• RECORDS SHOWN:
(begin)

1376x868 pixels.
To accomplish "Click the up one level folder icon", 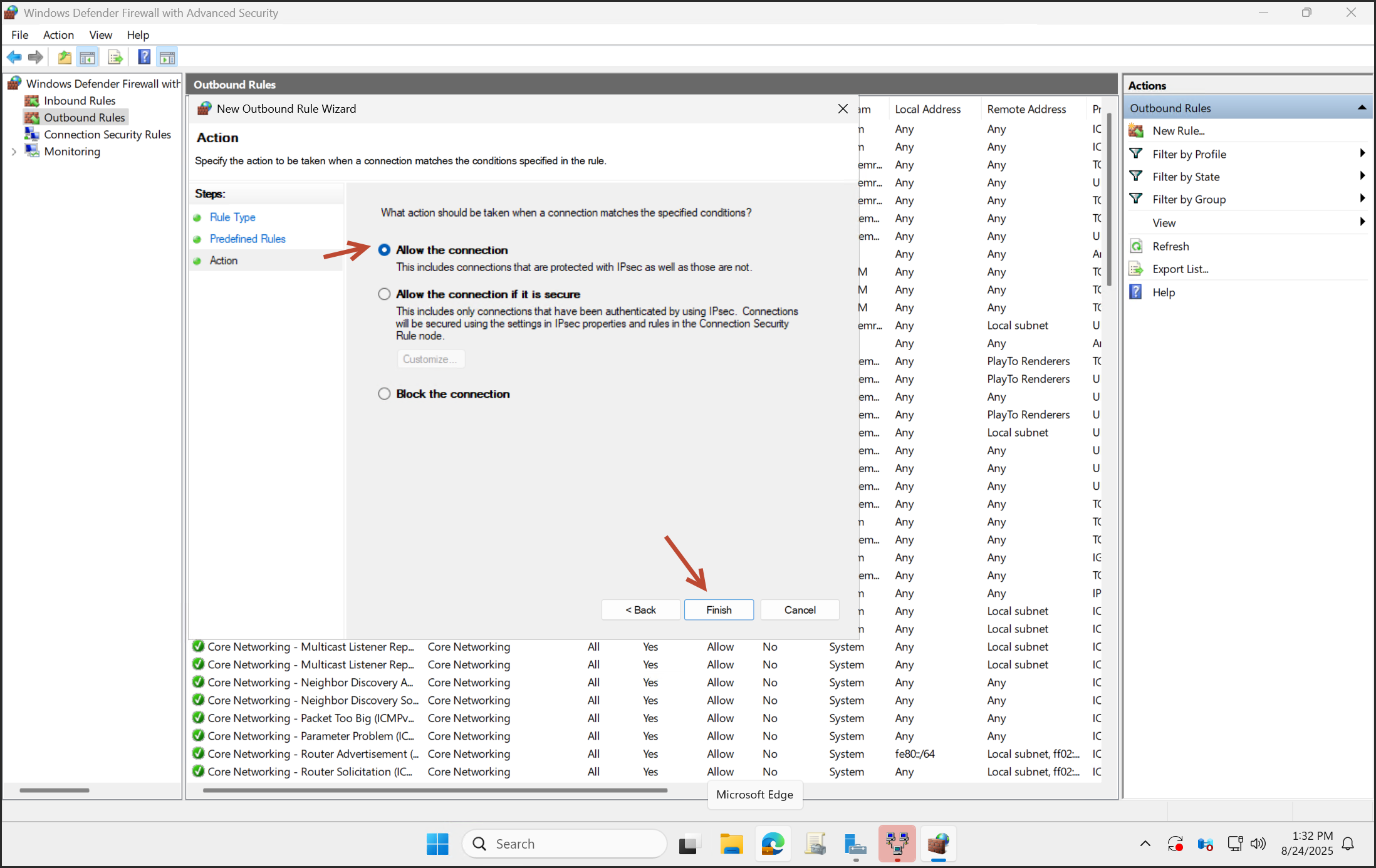I will coord(64,58).
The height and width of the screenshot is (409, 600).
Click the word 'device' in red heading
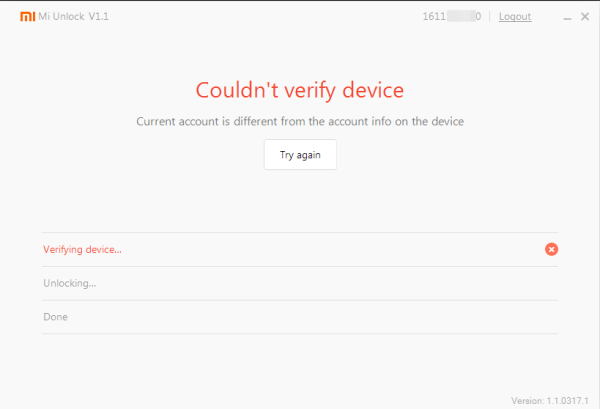click(373, 90)
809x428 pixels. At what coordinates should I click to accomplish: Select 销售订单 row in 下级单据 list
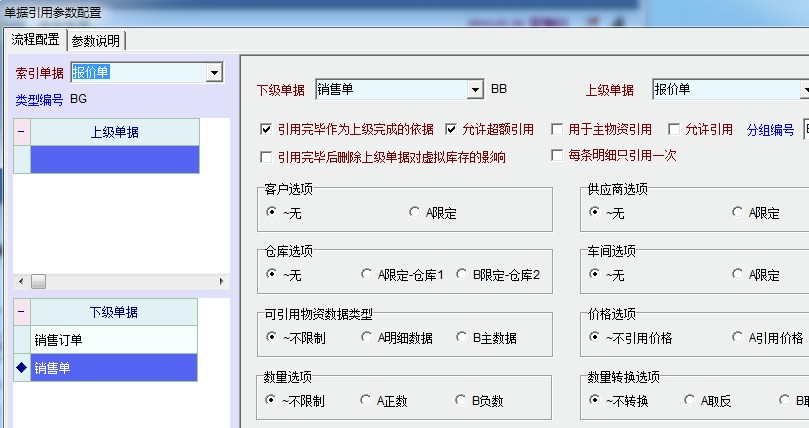[114, 340]
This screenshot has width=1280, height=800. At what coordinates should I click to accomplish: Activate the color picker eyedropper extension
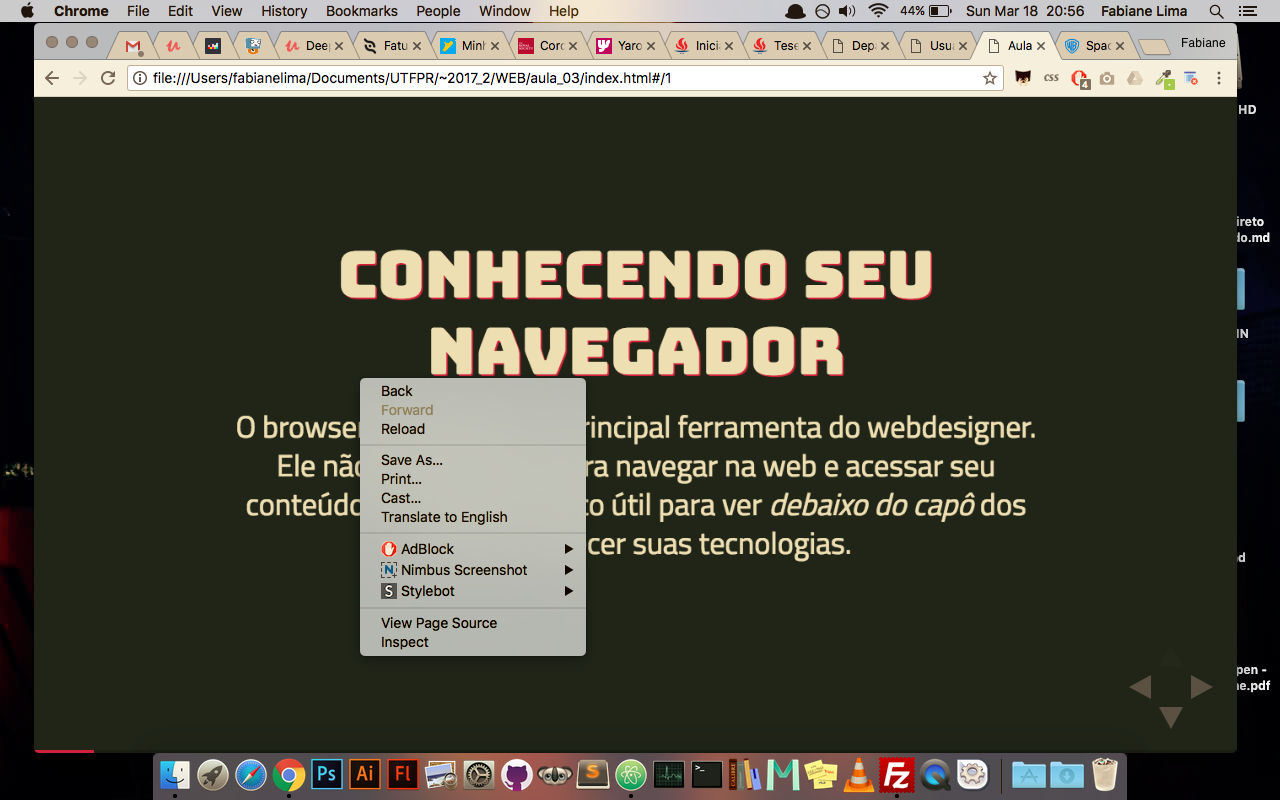pyautogui.click(x=1163, y=78)
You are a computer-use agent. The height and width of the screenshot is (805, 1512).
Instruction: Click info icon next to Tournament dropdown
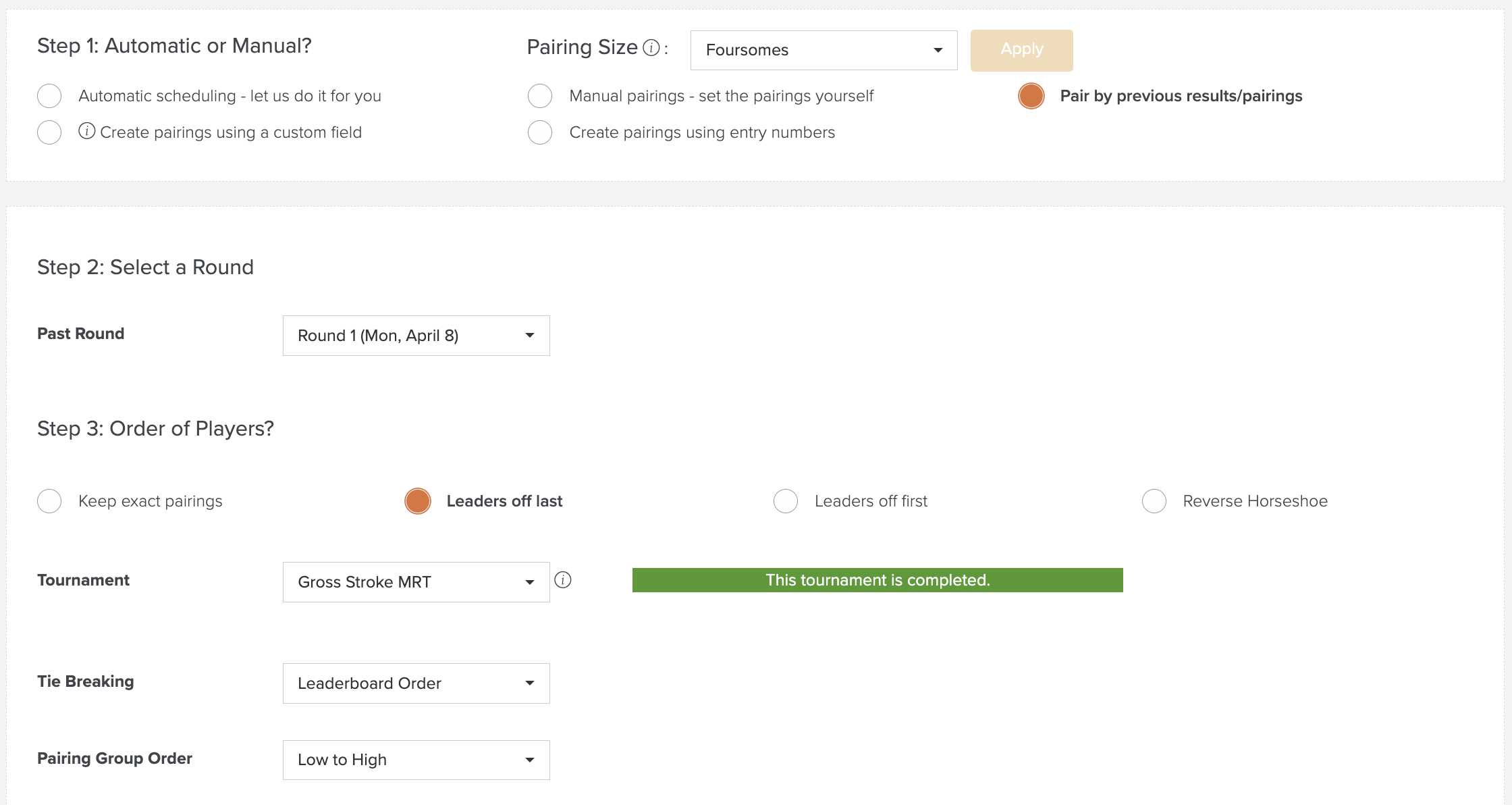pos(562,580)
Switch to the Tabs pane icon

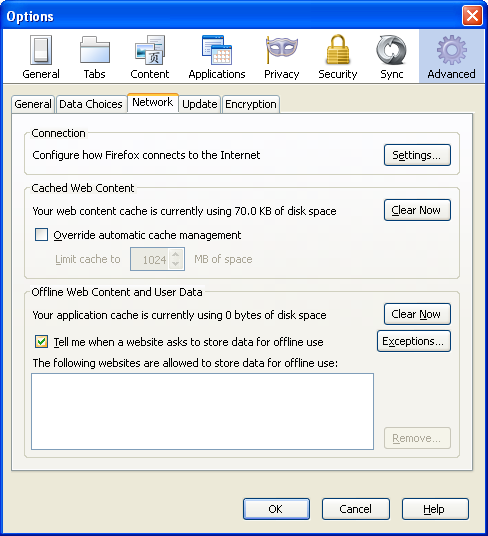pos(95,50)
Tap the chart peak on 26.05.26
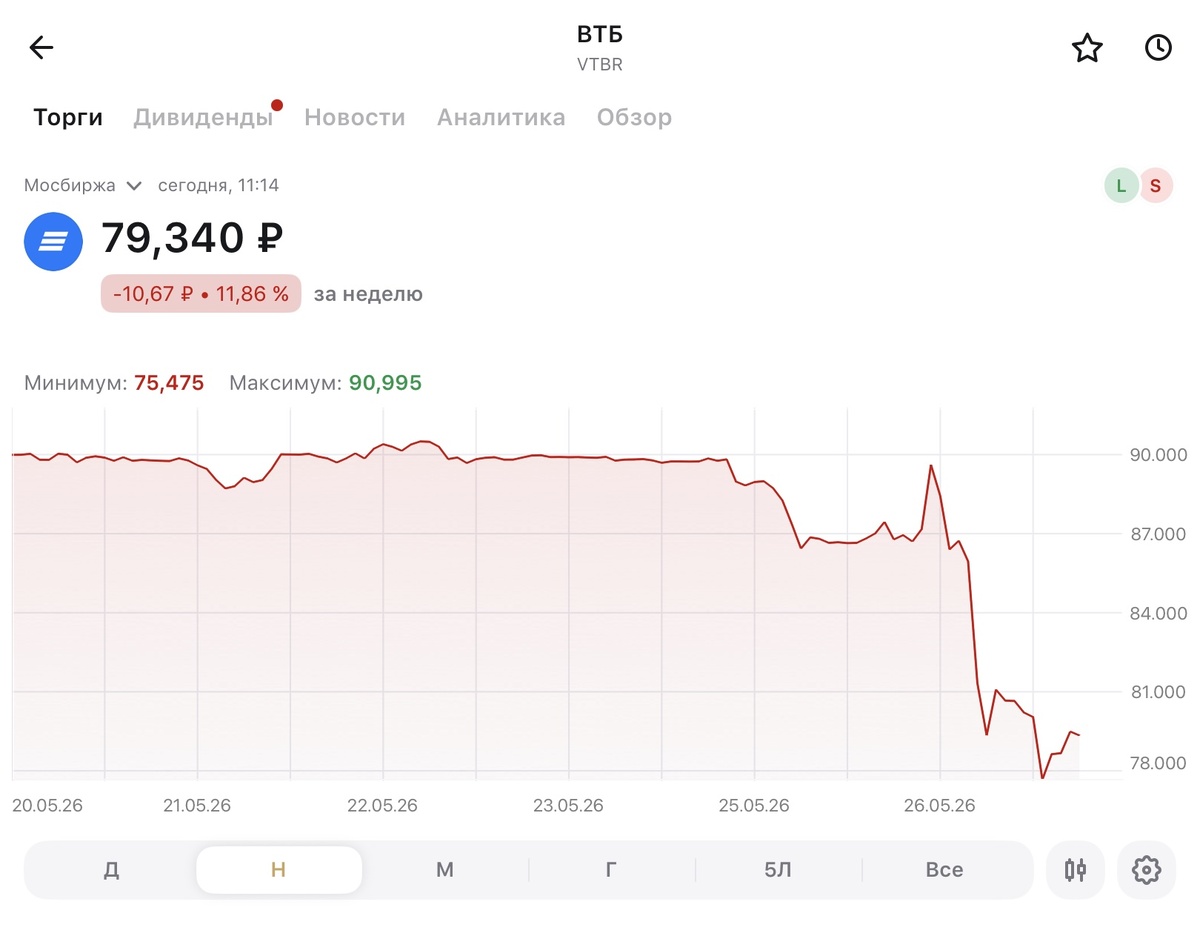1200x936 pixels. click(931, 466)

(end)

• DIRECTIONS FOR THIS TASK:
Reproduce verbatim everything from the line containing "Switch to the Tabs pane icon" down to the end of the rows above, omitting the pictures.

• COMPLETED TASK:
Switch to the Tabs pane icon

pos(95,50)
Tap the chart peak on 26.05.26
1200x936 pixels. click(931, 466)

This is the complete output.